::: MATERIAL SHOWN :::

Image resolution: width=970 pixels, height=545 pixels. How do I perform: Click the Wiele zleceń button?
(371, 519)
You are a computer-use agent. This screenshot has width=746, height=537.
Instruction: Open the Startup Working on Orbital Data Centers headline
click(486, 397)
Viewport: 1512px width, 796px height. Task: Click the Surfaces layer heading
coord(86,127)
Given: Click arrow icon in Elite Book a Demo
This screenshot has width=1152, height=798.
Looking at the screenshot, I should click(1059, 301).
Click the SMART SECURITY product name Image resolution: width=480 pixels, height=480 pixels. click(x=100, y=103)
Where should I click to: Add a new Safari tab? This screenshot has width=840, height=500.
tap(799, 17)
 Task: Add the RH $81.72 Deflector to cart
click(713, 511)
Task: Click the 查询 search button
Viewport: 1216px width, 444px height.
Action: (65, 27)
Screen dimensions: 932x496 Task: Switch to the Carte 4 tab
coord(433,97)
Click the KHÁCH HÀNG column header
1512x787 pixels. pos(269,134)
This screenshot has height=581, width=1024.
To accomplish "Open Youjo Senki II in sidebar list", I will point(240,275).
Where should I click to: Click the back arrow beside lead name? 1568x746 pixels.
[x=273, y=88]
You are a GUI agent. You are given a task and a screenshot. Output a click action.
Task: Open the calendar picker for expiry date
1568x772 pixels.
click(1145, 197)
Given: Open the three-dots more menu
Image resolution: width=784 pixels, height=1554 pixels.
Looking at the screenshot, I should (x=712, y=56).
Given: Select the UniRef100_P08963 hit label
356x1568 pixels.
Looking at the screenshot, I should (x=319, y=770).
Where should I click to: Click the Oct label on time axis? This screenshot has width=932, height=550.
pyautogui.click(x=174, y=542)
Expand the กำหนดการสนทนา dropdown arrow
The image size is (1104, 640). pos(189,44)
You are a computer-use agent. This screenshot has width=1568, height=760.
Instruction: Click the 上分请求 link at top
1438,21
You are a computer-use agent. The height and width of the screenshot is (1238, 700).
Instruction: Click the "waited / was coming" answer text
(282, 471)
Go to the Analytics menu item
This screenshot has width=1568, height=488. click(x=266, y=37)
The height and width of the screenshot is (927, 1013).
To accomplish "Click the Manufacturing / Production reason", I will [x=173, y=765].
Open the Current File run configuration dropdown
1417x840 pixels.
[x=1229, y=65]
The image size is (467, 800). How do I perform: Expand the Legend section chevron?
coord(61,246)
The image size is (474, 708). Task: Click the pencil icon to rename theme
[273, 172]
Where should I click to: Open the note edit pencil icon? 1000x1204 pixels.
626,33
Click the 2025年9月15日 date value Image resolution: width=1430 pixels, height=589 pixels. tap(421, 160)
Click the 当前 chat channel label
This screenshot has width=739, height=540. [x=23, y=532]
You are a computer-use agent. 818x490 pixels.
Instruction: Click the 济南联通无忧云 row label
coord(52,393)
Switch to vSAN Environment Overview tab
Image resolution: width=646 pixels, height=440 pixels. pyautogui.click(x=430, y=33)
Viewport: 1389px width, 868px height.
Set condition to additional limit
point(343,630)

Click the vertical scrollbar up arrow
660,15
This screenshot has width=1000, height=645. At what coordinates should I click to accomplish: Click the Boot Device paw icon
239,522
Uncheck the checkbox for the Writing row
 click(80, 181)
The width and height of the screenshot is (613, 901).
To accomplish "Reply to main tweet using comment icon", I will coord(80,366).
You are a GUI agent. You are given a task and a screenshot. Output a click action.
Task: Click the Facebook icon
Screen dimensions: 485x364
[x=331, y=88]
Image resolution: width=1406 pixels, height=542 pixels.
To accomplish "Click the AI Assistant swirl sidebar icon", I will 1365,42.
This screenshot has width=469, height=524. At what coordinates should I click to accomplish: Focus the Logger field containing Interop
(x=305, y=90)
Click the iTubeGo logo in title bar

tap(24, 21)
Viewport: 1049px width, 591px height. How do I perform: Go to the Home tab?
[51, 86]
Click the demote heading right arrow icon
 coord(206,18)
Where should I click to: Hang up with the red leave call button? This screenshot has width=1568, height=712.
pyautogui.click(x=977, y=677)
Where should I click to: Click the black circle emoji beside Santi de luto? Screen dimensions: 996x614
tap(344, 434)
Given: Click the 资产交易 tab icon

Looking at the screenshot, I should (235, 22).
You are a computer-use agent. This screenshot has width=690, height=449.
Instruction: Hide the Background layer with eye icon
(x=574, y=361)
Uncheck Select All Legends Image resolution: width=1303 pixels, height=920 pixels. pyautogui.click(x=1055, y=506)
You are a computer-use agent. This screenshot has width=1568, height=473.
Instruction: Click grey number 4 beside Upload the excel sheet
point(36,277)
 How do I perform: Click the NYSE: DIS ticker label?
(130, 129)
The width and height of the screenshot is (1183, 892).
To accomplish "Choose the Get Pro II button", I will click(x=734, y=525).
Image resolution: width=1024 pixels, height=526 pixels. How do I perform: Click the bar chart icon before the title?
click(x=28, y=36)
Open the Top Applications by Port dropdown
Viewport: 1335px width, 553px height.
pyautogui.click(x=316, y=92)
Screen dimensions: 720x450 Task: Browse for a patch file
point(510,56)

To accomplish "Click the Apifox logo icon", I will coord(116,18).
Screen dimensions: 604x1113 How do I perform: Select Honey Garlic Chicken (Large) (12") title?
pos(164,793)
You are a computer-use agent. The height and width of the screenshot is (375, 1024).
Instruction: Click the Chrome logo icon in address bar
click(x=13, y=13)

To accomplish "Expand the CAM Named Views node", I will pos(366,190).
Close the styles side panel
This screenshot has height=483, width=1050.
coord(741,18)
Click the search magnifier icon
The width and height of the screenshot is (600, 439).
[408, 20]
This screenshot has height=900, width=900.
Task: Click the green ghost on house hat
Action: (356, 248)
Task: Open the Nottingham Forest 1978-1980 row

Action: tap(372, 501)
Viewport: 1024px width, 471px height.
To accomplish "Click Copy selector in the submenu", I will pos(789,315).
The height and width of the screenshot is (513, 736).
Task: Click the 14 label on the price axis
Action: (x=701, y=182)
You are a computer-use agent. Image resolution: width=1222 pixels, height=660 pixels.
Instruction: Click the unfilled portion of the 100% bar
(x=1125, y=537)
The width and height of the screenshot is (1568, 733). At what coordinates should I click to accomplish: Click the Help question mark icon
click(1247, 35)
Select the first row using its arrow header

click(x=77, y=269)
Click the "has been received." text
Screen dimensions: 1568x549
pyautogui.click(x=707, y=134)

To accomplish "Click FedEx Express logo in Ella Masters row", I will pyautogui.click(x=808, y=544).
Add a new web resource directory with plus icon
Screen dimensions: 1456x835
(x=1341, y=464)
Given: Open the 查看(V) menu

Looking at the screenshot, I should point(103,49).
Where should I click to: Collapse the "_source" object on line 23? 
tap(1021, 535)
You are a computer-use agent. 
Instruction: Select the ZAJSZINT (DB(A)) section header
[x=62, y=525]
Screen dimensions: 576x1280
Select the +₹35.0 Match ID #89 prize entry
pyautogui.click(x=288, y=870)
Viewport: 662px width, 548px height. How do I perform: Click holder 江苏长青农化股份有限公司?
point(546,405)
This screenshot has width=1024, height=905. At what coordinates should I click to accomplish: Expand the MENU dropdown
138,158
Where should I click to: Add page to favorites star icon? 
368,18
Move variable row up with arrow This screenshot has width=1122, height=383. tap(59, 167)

:::

PROBLEM DESCRIPTION:
Wherever the word "sidebar" appears in the listing above, copy that line.

RESULT:
To accomplish "Open Youjo Senki II in sidebar list", I will point(240,275).
To accomplish "Click the AI Assistant swirl sidebar icon", I will 1365,42.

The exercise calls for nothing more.